We cried a lot as my mom told relatives and arranged appointments and bought a wig for when chemo began. I went along to help her choose, although she didn't like the one I picked out and instead bought a short, curly wig a shade or two lighter than her normal hair. She stayed strong for us during this time that I have come to associate with tears.
It was March when Mom went to the hospital to have the tumor removed. I went to school, needing the distraction. Dad called my teacher during the morning with updates. Then, during our silent reading time, as I was sitting between my two best friends, my teacher smiled and said, “She's out of surgery.”
When chemo began, the warrior scarves and the pink ribbons came to mean something more than “support the cause” and became “support my mom.” That was also the time that our family hairdresser, a close friend of Mom's, came over with trimmers. We put a sheet on the floor, and in no time Mom's hair was a half inch long. Soon that half inch of fuzz fell out too, and she was left with a smooth, shining, pale scalp. Around the house she'd wear a wrap on her bald head. None of us liked looking at it. It took me a while before I could think of her bald without crying. Before all the hair was gone, I told her to put some of it under her pillow for the “Hair Fairy.” She agreed, to humor me. I snuck into her room while she was asleep and put a quarter under her pillow. My mom still carries that quarter with her.

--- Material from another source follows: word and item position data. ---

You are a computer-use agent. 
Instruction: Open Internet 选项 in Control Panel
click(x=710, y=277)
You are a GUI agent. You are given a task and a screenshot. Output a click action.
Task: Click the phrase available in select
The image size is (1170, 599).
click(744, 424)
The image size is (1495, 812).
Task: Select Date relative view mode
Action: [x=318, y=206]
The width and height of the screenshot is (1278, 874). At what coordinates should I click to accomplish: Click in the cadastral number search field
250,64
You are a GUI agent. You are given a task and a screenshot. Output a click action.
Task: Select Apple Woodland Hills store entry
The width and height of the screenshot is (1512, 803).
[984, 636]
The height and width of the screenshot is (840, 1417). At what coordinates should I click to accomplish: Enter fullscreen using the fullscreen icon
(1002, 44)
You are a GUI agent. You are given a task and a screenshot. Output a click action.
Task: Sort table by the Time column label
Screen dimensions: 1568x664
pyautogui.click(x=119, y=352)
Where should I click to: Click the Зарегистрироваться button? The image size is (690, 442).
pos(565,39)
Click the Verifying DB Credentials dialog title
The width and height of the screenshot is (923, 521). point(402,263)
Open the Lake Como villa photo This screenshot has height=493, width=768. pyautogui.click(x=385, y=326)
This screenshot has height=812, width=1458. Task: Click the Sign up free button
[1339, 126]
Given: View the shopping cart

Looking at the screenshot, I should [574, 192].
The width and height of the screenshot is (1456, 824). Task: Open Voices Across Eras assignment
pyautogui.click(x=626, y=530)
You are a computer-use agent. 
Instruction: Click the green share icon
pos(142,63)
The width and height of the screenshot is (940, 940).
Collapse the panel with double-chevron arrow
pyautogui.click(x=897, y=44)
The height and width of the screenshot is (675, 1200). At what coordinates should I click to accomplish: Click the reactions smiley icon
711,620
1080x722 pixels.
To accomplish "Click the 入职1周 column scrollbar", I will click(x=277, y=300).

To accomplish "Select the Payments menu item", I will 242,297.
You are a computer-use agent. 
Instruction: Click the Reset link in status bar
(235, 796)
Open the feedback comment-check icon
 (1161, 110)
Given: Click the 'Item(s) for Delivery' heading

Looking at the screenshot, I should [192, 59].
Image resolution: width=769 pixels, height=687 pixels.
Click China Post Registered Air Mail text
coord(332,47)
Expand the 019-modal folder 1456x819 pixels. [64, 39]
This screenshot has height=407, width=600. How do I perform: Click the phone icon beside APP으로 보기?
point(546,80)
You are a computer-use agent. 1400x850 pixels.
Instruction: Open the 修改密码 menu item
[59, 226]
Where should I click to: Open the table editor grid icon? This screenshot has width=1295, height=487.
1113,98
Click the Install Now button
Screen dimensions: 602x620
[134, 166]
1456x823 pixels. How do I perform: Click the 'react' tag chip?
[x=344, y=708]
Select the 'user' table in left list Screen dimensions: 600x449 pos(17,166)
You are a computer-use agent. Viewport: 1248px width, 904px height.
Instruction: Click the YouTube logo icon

She became distant, both in mind and body. I remember Dad telling my brother and me to play quietly because “Mommy needs to rest.”
I didn't feel like I had a mom that summer. She is absent in those memories, simply not there. She continued to work, despite the chemo and radiation, but was always exhausted. At home she was either asleep or on “chemo-brain.” She'd laugh off her newfound absentmindedness, saying she might even lose her head if it wasn't attached. Even though she would look at me and try to listen, she often wasn't able to understand what I was saying.
This spring, my mom is five years cancer free. Her hair has grown back wavy and not gray, as she had feared. She claims to still have chemo-brain some days, but now it really is just a joke. The wig is sitting on my shelf. Our warrior scarves are collecting dust. We still have pink ribbons everywhere. The remains of her war against cancer are spread throughout our lives like battle scars to brag about to the world. After that difficult year of tears, my mom is back and here to help me through the simple problems of high school.
So I don't fight with my mom. I don't ignore her intentionally, nor do I talk about her negatively. She is healthy and strong and present in every sense of the word. She's my mom again. Every night, I tuck her in, turn out the light, and kiss her cheek because I know that we are lucky; there are plenty of girls out there whose moms didn't find their lumps early enough. Never before have I been so thankful for my mother and so grateful that she is here with me.